Hoje, sabemos mais precisamente quando a vida apareceu na superfície da Terra, mas como surgiu essa pequena película complexa em nosso planeta, ainda é um evento coberto de muitos mistérios. É do conhecimento da ciência que a vida existente hoje, tenha começado há cerca de 3,5 bilhões de anos. No entanto já foram encontrados estruturas microcelulares, com tamanhos e formas de bactérias modernas em rochas sedimentares com 3,8 bilhões de anos de idade. Então, parece razoável supor que a vida já existia nessa época.  Na escala geológica, esta é uma faixa bem estreita – de 200 a 500 milhões de anos, no máximo.

Tomemos, pois, como referência que a vida tenha começa há 3,5 bilhões de anos, com seres unicelulares que se assemelham a bactérias e algas, e chega à arrebatadora diversidade de formas vivas atuais, incluindo nós. A Terra é apenas um bilhão de anos, mais velha do que os primeiros registros de vida já descobertos. Se compararmos a idade da Terra à de um homem de sessenta anos, veremos que a vida surgiu rapidamente em nosso planeta. O tempo que foi necessário para que a vida aparecesse da Terra pode ser comparado com o tempo que um ser humano demora para atingir hoje a adolescência.

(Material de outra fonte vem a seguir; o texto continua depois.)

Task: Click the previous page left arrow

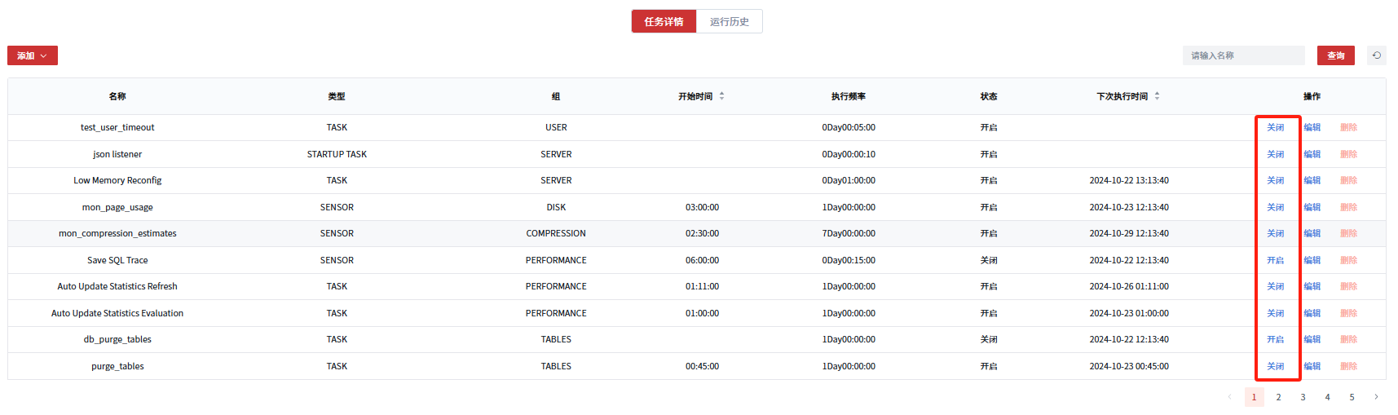Action: pos(1229,397)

A vida sem cooperação de longo agora não evolui (simbiogênese). Não estamos cooperando nada com nosso Planeta vivo. Ele está com febre. Agravou ainda mais quando o padrão de consumo ocidental está se universalizando com China, Índia,... 

Nos tornamos ainda mais uma bactéria antibiótica, patogênica para  o planeta..

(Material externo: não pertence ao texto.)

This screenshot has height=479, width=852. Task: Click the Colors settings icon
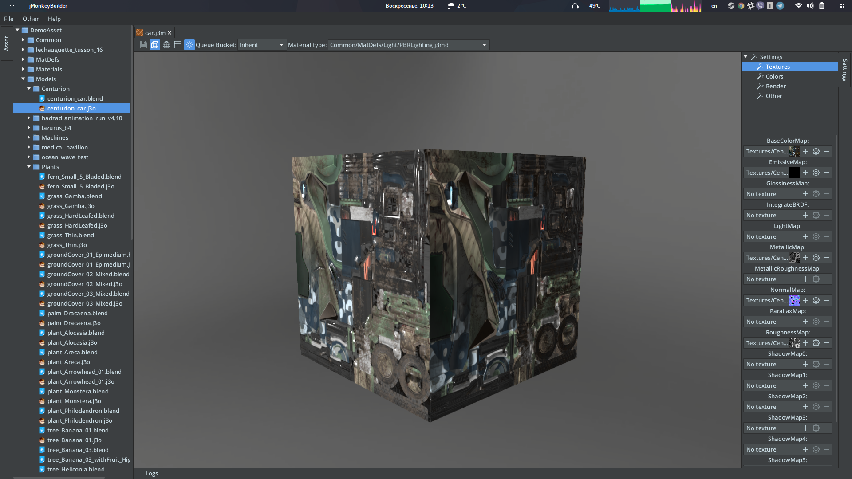coord(760,76)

Imagine o que o Planeta fará para combater a febre.
Nosso futuro? De um longo agora?.... Será Vênus? Será uma Lua?  Temos esse "poder" de aniquilar a vida? Ao contrário, nossa mediocridade bárbara e predadora está nos levando ao suicídio, mas não da vida, mas de nossa espécie.
A metáfora da febre criei a partir da visão de Matrix de um lado a turma da técnicociência transformando nossa espécie em mera bateria orgânica (vida)  para Androides e sistemas maquínicos e cibernéticos assimbióticos e não numa diração para uma espécie evoluída de mesclados cyborgues simbióticos.  

De outro a catástrofe da queima do estoque de oxigênio por motores, máquinas e mecanismos de combustão em escala planetária nesse padrão de  moderno consumo industrial. 
O predador não evoluído é como bactérias patogênicas que atacam a cooperação da nossa rede simbiótica e, no caso, da rede simbiótica do Planeta.. Infeções, febres e efeitos colaterais são consequências de um planeta febril.

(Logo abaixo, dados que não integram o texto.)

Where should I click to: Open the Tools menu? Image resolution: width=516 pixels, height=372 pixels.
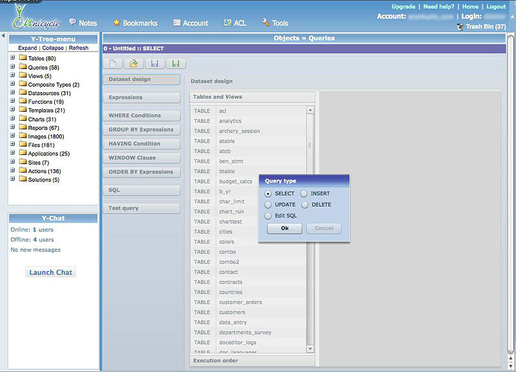[x=275, y=23]
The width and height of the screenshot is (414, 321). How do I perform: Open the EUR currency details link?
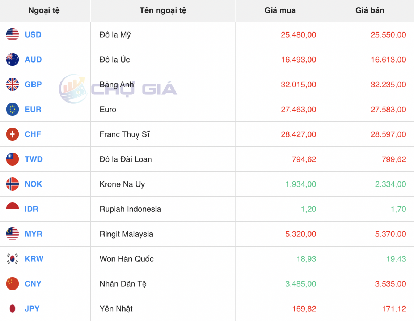pos(32,110)
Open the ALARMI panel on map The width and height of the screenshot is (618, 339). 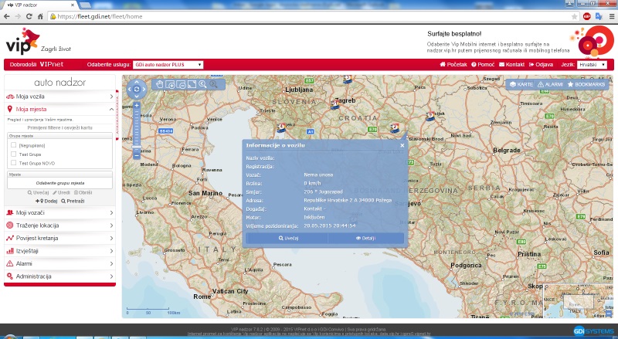550,83
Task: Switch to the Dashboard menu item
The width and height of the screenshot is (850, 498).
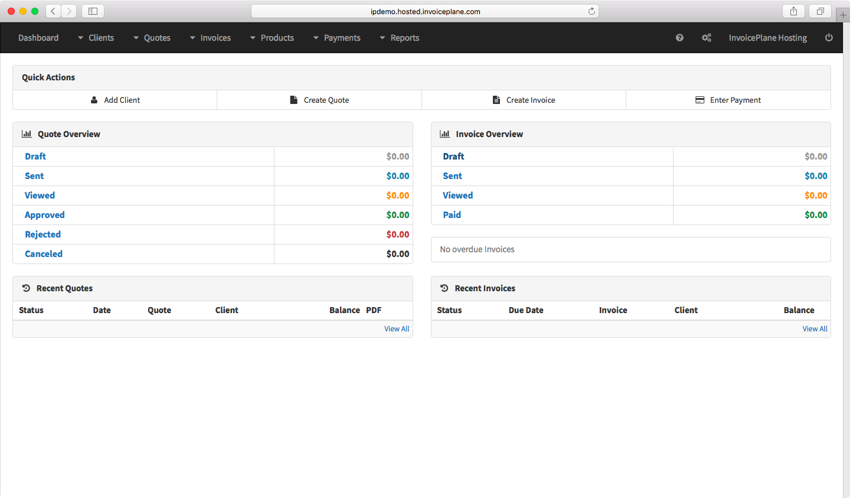Action: (38, 38)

Qual o futuro de um LONGO AGORA da nossa espécie em proliferação predadora?

No esforço de tentativa de dar uma amplitude a simbiogênese como uma teoria social que tenho feito, defendo que é preciso enfrentar algumas noções ainda limitadas e submersas da ecologia, em teorias do desenvolvimento (com adjetivo de ser ou não sustentado, etc.).

 Não precisamos de desenvolvimento, mas de reciclar nossa relação com o planeta. É preciso enfrentar também a noção de meio ambiente.  O symbios (quando a vida acontece no mundo) acontece junto sempre com o mundo. Não existe um meio ambiente lá e um "sujeito racional" aqui. Estamos dentro. Fazemos parte da rede simbiótica em cooperação ou conflito.  

As abordagens de muitas tribos primitivas eram simbiogênicas. Um dos conceitos tribais de homem branco era: "aquele que caga na água que bebe". 

Antes de derrubarem uma árvore eles colhiam os galhos podres.....  O homem "racional" desenvolvimentista acredita que o meio ambiente seja apenas recursos ilimitados para seus interesses egocêntricos. É o tal de humanismo. O homem emoldurado em si mesmo.

Não somos humanos, somos uma espécie simbiótica complexa em transformação permanente. Estamos como estamos (humanos - se somos) por estarmos agora e não por que somos ou seremos. Não fomos antes e nem serremos "humanos" no futuro. O ponto de mutação do salto civilizatório não é tecnológico e ou do conhecimento, mas quando rompermos com a gênese do predador e voltarmos a complexidade de nossa inteligência para a cooperação com a rede da vida planetária num LONGO AGORA. É isso ou o suicídio da espécie mais complexa e inteligente que esse planeta já acolheu - até agora.